Strange fine-tuned NER model behavior

I finetuned NER model on some data, with this config:

config_for_train['dataset_reader']['data_path'] = TRAIN_FILES_DIR #train, val, test
config_for_train['chainer']['pipe'][1]['save_path'] = tag_save_path #new model dir
config_for_train['chainer']['pipe'][2]['return_probas'] = False
config_for_train['chainer']['pipe'][2]['save_path'] = model_save_path #new model dir
config_for_train['chainer']['pipe'][2]['out'] = ['y_pred_ind']

new model folder:

So i changed standard ontonotes BERT config with code below, and built model with the resulting config

self.config_dict["chainer"]["pipe"][1]["load_path"] = str(MODELS_DIR) + \
self.config_dict["chainer"]["pipe"][2]["load_path"] = str(MODELS_DIR) + \

When i trying to find entities in "United States, country in North America that is a federal republic of 50 states and was founded in 1776" it returns something strange:

[[['United', 'States', ',', 'country', 'in', 'North', 'America', 'that', 'is', 'a', 'federal', 'republic', 'of', '50', 'states', 'and', 'was', 'founded', 'in', '1776']], [['I-EVENT', 'I-CARDINAL', 'I-CARDINAL', 'I-LAW', 'I-EVENT', 'I-EVENT', 'I-EVENT', 'I-EVENT', 'I-MONEY', 'I-CARDINAL', 'I-EVENT', 'I-EVENT', 'I-MONEY', 'I-EVENT', 'I-CARDINAL', 'I-MONEY', 'I-EVENT', 'I-EVENT', 'I-EVENT', 'I-EVENT']]]

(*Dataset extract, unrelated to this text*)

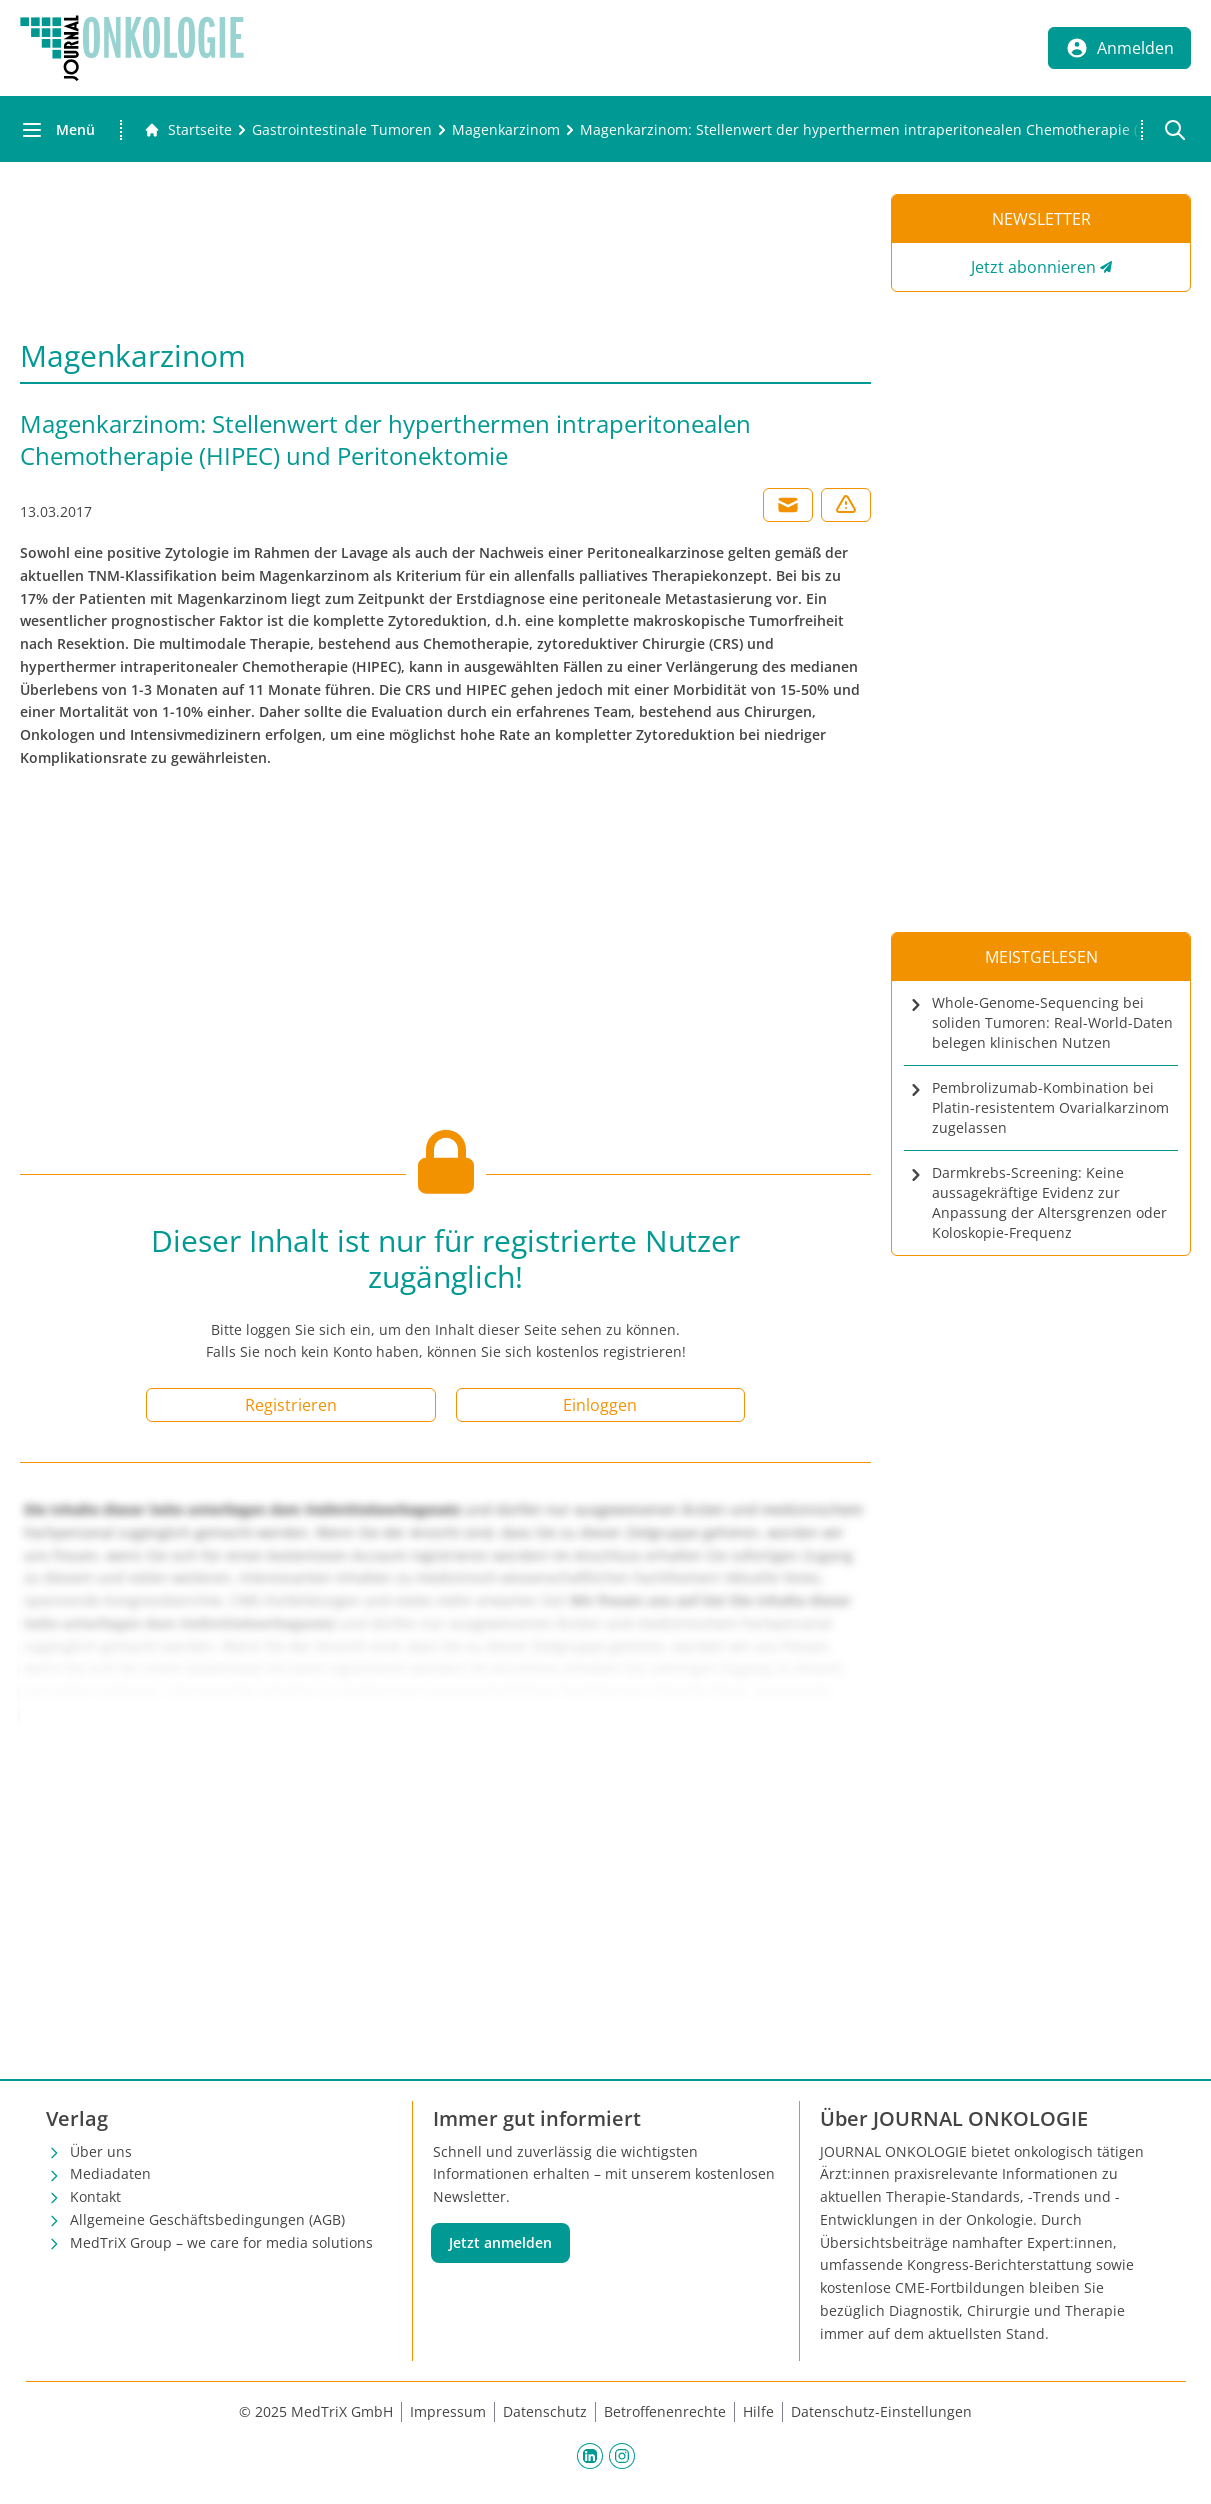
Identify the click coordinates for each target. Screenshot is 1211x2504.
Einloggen (600, 1405)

Standatd OntoNotes NER BERT returns:

[[['United', 'States', ',', 'country', 'in', 'North', 'America', 'that', 'is', 'a', 'federal', 'republic', 'of', '50', 'states', 'and', 'was', 'founded', 'in', '1776']], [['B-GPE', 'I-GPE', 'O', 'O', 'O', 'B-LOC', 'I-LOC', 'O', 'O', 'O', 'O', 'O', 'O', 'B-CARDINAL', 'O', 'O', 'O', 'O', 'O', 'B-DATE']]]

I think problem may be related to tag.dict

Are the tag sets different for the pre-trained model and the fine-tuned one?

tag.dict in the fine-tuned model is different from tag.dict in pre-trained model, i mean, there is another tags order, and another cardinals after the tags(seems like this is count of tag in training data)

Currently, this functionality is not officially supported.

The problem is in not matched number of units in the top layer for pre-trained model and new one. This one should rise an error during load of the model if the number of tags is different in two tag sets. If the number of tags is the same you should see loading model from your_folder in the logs. However, in the case of the same number of tags, situation is still bad, assigning different tags to pre-trained output layer embeddings might be a bad local minimum. Imagine assigning O tag to I-VERY-NEW-TAG, it would be hard to go from O to the new one.

I think you missunderstood me)
I trying to finetune Ontonotes BERT with part of the Ontonotes dataset+some of my sentences, and it all with Ontonotes tags, so there are no new tags
Or, did you mean model finetuning, or model saving is not supporting?

Oh, that makes sense. Thanks for clarification.

Fine-tuning with different tag sets is not supported. Model saving is completely ok.

I the problem might be in another order of the tags, just remove "fit_on": ["y"] in the tag vocabulary part of the config. Also make sure that the model is loaded by finding the loading model from your_folder in the logs.

Thanks, it works nice
I hope, in the near future i’ll will have enough time to write kind of article on medium or Habr, like “how to finetune the DeepPavlov BERT model”